As a colleague, Harry was rigorous in his search to fully understand research results, and he always asked for more explanation supported by experimental evidence; he did not like loose ends. His comments and criticisms on draft manuscripts were precise, but in the end, the papers were bulletproof. He did not like to rush to get an article published. Besides C60, he contributed greatly to phosphaalkene chemistry, spectroscopy of different molecules, and carbon nanotubes.
Harry was adept at collaborating with researchers from different fields, and he transmitted to students and colleagues the importance of multidisciplinary research. It is not a coincidence that his group at Sussex included students from different scientific backgrounds and collaborated with scientists from other countries.

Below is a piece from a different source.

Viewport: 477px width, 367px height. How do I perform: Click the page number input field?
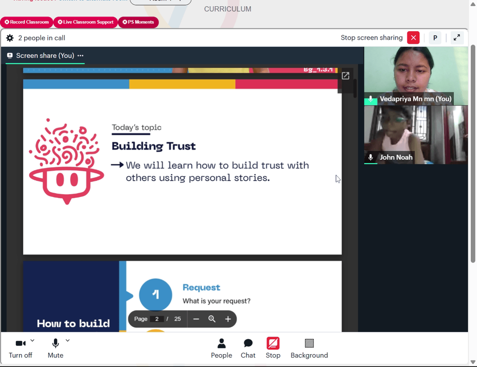coord(157,319)
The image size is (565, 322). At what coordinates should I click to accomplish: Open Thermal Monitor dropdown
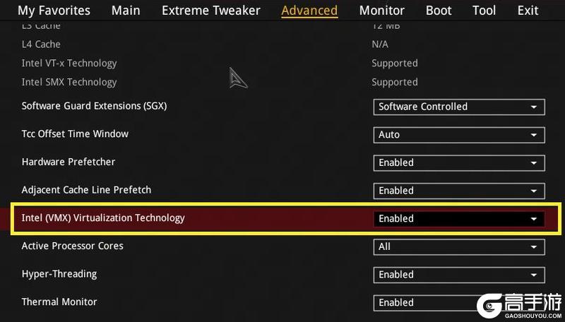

Harry enjoyed graphic design so much that he thought about pursuing it as a career if things didn’t work out in the scientific arena. At his house in Lewes, he had a huge collection of art books. He also had a strong interest in architecture, including geodesic domes at the macroscale. Once when visiting Mexico, he was invited by Mexican architect Juan José Díaz Infante Núñez to his home to give a talk on art and science. He delivered it inside a mirror-filled geodesic dome that was part of the architect’s house. Harry and Margaret, his wife, were amazed by the unique experience of his giving a talk inside a fullerene-like structure.
In July 2015 the Royal Society of Chemistry and the Royal Society organized a symposium in London to celebrate the 30th anniversary of the discovery of C60. During the workshop, Harry was told by John Maier that Maier’s group in Switzerland had found that the diffuse interstellar spectral bands observed a long time ago but not then identified were unequivocally due to C60+, a result that Harry predicted in 1987.
When talking about Harry, one can’t portray him as just a successful scientist and not mention his gracious demeanor and warm personality. He touched many people of different interests, backgrounds, and nationalities, and they will never forget him.